De advocaat-generaal heeft gevorderd dat de verdachte voor het onder 1 en 2 ten laste gelegde zal worden veroordeeld tot een taakstraf voor de duur van 20 uren, subsidiair 10 dagen hechtenis.

Vonnis waarvan beroep

Het hof verenigt zich met het vonnis waarvan beroep en zal dit derhalve bevestigen, met dien verstande dat het hof artikel 63 van het Wetboek van Strafrecht toevoegt aan de aan te halen wetsartikelen en het ter terechtzitting in hoger beroep gevoerd verweer zal bespreken.

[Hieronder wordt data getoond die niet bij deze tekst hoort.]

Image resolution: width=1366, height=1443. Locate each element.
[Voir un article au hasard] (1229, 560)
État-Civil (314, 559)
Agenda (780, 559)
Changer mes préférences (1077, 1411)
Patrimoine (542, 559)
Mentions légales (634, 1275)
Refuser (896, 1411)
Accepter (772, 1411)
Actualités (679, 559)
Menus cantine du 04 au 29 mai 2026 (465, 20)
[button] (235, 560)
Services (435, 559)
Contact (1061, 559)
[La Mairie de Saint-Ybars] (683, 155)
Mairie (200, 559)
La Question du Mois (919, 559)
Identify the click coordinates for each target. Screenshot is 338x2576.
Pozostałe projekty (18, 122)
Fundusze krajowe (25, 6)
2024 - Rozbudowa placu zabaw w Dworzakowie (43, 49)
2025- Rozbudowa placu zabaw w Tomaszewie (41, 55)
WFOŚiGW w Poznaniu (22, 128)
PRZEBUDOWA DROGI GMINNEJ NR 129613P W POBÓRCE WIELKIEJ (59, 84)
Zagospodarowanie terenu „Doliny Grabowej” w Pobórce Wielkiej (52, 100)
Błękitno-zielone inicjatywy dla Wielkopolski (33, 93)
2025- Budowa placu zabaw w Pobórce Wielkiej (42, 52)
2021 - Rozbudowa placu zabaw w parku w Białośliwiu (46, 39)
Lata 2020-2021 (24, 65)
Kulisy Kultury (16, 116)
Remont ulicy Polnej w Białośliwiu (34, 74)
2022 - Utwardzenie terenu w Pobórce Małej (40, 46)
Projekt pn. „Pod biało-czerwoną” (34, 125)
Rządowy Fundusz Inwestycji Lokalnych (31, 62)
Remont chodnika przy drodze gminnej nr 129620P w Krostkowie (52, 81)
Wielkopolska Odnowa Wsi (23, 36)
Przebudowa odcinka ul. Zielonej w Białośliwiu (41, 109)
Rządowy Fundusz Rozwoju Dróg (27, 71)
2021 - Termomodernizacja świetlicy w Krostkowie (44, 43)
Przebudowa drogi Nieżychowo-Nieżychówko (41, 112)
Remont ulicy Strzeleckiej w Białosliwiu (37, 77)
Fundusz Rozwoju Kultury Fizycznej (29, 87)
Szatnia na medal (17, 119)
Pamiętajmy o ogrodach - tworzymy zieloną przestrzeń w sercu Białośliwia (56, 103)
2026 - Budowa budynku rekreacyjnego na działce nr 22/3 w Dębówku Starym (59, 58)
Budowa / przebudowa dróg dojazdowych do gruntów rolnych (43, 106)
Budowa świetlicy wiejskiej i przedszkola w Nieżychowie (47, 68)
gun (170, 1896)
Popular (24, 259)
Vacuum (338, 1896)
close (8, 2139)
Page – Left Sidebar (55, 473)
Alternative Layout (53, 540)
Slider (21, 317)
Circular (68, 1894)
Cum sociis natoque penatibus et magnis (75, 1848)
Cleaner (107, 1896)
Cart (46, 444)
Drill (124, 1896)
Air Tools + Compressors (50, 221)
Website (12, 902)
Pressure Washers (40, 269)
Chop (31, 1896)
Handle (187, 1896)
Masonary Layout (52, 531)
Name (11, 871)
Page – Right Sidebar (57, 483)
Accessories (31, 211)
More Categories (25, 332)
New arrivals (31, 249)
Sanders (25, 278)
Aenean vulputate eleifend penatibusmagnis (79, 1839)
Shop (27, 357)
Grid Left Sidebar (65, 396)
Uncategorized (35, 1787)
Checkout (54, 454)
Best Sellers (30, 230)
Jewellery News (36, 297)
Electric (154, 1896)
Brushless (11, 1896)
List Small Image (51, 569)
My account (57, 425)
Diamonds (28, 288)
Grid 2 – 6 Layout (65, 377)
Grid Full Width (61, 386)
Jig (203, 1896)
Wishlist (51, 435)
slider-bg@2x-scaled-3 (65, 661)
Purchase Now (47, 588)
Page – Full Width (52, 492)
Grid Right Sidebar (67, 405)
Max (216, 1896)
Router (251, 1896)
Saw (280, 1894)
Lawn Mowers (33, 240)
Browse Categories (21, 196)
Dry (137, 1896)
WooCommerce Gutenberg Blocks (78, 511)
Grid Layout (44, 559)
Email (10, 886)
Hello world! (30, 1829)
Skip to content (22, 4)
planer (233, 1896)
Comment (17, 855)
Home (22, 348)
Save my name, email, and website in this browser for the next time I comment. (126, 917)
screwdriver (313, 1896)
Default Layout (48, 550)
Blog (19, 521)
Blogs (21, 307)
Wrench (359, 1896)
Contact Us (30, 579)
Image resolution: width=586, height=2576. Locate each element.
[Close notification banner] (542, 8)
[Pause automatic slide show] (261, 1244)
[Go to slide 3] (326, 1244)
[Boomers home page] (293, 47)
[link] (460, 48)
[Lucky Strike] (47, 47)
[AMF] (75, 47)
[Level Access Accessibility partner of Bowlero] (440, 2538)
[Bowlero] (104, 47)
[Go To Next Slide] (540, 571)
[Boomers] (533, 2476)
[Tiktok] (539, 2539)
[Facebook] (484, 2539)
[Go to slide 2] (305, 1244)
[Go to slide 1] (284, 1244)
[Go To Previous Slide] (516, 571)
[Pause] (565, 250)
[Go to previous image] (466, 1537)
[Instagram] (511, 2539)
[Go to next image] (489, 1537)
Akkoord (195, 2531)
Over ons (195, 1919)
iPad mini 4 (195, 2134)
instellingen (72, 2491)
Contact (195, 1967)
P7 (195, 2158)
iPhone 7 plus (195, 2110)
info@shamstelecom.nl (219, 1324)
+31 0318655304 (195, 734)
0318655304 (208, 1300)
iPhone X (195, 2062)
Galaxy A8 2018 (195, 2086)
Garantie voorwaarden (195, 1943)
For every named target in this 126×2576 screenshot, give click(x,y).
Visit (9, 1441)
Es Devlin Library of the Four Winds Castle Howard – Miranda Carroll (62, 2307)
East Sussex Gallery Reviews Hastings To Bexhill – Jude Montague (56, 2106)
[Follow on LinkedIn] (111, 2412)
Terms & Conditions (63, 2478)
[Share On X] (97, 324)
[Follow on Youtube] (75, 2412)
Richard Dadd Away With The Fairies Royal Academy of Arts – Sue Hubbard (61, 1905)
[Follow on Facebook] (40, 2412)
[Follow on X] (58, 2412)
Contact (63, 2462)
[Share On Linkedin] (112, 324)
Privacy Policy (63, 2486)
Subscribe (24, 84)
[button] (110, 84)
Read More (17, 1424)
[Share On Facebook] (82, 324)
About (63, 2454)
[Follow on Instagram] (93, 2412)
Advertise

In hoger beroep gevoerd verweer

De raadsman van de verdachte heeft ter terechtzitting in hoger beroep – kort gezegd – aangevoerd dat de verdachte dient te worden vrijgesproken van het hem onder 1 ten laste gelegde slaan van aangeefster Outmaijer. De raadsman heeft bepleit dat voor de aangifte in het dossier geen steunbewijs is te vinden, nu getuige Omzigt de verdachte geen klap heeft zien geven en een klap tegen het windscherm of de omvallende scooter kan hebben gehoord in plaats van een klap in het gezicht.
Anders dan de raadsman is het hof van oordeel dat het door de raadsman gevoerde verweer niet – zoals gesteld – een ‘Meer- en Vaart verweer’ is en dat het bewijsverweer weerlegging vindt in de gebezigde bewijsmiddelen.

BESLISSING

Het hof:
Bevestigt het vonnis waarvan beroep met inachtneming van het hiervoor overwogene.
Dit arrest is gewezen door de meervoudige strafkamer van het gerechtshof Amsterdam, waarin zitting hadden mr. M.E. Hinskens-van Neck, mr. M.M. van der Nat en mr. P.F.E. Geerlings, in tegenwoordigheid van mr. S.M. Schouten, griffier, en is uitgesproken op de openbare terechtzitting van dit gerechtshof van 28 november 2017.
mr. M.M. van der Nat is buiten staat dit arrest mede te ondertekenen.